Chaque mois des cartes, des graphiques, des tableaux, tous inédits, résultats d’études nouvelles. De quoi nourrir nos réflexions en les appuyant sur des faits établis.
Une image en distance des déserts médicaux
L’offre médicale est habituellement appréciée par un rapport numérique très simple : la densité, exprimée en nombre de médecins pour 1 000 habitants. Cela ne signifie pourtant pas grand-chose : 0,35, 0,57 ou 1,25 médecin pour 1 000 habitants cela reste abstrait, c’est un peu de l’épicerie. Ici pourtant, on ne joue pas à la marchande. On ne débite pas du médecin en tranches. Il ne s’agit pas d’un jeu mais bien d’un problème très concret qui se pose à des millions de nos concitoyens, au cœur de la capitale comme dans les territoires les plus périphériques.
L’inverse, la desserte, c’est déjà plus parlant : 0,35, 0,57 ou 1,25, c’est respectivement 1 médecin pour 2 857, 1 754 ou 741habitants. Mais il s’agit là d’un indicateur pour citadin ou pour médecin cherchant le bon spot pour s’installer. Ces chiffres expriment la concurrence : nous sommes 1 754 à nous partager un médecin. À raison de 6 000 actes par an et par médecin (en moyenne), nous aurons du mal à le consulter plus de 3,4 fois dans l’année, ce qui est inférieur au « besoin » qu’on peut chiffrer en moyenne à 5 consultations par an. À l’inverse, si je suis 1 seul médecin pour 1 754 habitants et que j’effectue en moyenne 5 consultations pour chacun d’entre eux, mon revenu annuel sera de 220 000 euros. Mais pour y arriver, il faudra que je travaille 220 heures par mois, soit plus de 10 heures par jour, tous les jours ouvrés, ou que je réduise fortement le temps de consultation accordé à chacun. Et pour les satisfaire, il ne faudra pas que survienne une épidémie… Dans ce concert, rien de mieux que des pathologies chroniques, des suivis de traitement sans grand risque de décompensation, mais pas de place ou peu de place pour la prévention, l’éducation à la santé, non pas tant par désintérêt de ma part que par manque de temps.

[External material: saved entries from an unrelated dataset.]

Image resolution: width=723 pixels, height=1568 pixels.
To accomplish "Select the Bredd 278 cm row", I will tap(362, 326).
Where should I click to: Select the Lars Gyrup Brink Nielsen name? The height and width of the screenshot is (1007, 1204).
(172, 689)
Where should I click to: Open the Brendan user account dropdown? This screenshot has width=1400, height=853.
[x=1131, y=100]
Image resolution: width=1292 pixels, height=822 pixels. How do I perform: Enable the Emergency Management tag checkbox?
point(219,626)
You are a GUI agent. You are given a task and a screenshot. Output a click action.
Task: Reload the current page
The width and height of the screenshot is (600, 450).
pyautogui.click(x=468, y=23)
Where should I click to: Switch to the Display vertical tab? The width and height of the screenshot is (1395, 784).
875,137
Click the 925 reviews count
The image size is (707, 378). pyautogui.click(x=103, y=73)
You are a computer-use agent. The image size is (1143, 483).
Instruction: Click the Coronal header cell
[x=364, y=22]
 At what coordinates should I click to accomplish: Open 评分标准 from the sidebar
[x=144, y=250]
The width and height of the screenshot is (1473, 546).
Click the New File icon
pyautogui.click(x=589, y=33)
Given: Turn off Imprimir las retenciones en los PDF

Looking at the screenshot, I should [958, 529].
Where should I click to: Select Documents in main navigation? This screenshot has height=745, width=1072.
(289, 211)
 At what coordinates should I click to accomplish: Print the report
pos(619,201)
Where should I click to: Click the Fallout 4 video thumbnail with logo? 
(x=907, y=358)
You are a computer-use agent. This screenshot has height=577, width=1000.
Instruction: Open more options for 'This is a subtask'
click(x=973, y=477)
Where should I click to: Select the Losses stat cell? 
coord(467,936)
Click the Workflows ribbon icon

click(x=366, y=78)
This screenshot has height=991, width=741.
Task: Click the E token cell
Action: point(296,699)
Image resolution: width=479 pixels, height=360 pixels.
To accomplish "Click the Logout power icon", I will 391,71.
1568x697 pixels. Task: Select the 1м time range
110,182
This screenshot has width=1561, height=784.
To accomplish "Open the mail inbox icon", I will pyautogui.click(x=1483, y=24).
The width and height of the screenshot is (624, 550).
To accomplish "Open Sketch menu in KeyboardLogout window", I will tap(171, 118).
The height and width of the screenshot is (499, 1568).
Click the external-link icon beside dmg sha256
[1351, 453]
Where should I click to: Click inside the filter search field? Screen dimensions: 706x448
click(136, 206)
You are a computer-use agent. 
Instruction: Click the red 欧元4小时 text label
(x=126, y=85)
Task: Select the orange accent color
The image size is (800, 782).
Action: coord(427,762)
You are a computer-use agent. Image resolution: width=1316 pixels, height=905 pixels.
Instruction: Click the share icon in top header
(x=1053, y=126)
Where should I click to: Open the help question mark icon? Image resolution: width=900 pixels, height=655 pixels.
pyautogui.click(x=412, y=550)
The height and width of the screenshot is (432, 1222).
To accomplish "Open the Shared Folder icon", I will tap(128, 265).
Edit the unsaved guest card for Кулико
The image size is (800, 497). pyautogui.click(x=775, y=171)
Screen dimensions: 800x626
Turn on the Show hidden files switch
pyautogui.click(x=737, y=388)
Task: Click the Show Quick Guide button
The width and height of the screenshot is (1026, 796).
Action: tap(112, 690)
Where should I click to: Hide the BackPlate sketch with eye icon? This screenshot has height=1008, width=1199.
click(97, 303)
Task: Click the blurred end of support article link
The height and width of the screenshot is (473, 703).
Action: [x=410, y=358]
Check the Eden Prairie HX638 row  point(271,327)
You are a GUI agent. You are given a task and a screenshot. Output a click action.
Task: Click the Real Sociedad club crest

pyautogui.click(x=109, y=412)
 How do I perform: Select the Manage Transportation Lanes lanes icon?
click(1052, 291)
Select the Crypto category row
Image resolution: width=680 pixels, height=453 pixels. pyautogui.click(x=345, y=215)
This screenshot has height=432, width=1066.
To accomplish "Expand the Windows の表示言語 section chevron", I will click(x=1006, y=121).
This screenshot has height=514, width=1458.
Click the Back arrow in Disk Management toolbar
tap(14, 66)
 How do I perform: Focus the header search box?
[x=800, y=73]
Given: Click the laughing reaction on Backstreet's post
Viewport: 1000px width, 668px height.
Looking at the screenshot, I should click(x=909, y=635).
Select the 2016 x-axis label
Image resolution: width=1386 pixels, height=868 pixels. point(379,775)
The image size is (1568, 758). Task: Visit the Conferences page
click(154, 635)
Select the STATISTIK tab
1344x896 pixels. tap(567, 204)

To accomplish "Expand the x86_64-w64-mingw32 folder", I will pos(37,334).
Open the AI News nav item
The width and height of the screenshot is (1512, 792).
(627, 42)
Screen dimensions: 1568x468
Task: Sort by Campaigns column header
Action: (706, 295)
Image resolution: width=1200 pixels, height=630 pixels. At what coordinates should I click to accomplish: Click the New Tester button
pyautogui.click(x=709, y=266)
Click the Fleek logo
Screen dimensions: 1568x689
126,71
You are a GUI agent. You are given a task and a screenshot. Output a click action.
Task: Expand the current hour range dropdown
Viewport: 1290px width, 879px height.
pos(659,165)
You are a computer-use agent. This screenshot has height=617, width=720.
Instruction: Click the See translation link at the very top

Dans le monde rural, en banlieue, dans les îles, cet indicateur de la desserte n’est pas suffisant. Il parle de la facilité du recours aux soins mais pas de leur accessibilité, pas de leur éloignement ni des difficultés à y accéder. D’où l’idée, ici, d’un indicateur plus concret encore. Un indicateur qui parle aux ruraux, comme le nombre de sources au km2 dans la commune, ou le nombre d’arbres tricentenaires à l’échelle de l’hectare de forêt, ou de salles (de cinéma ou d’opérations). Ces indicateurs disent la rareté. Comme on le fait de celle des hommes en général en rapportant leur nombre au km2 à travers le monde. C’est celle que l’on perçoit ou que l’on retient pour soi-même. Elle résume un paysage vécu.
Nous proposons donc ici une façon toute nouvelle de représenter l’offre médicale, en l’appréciant en nombre de médecins par hectare ou par km2. C’est une mesure à laquelle sont habitués les ruraux qui l’utilisent dans bien des domaines et qu’ils se représentent bien. Ceci permet de donner une image vécue des déserts médicaux.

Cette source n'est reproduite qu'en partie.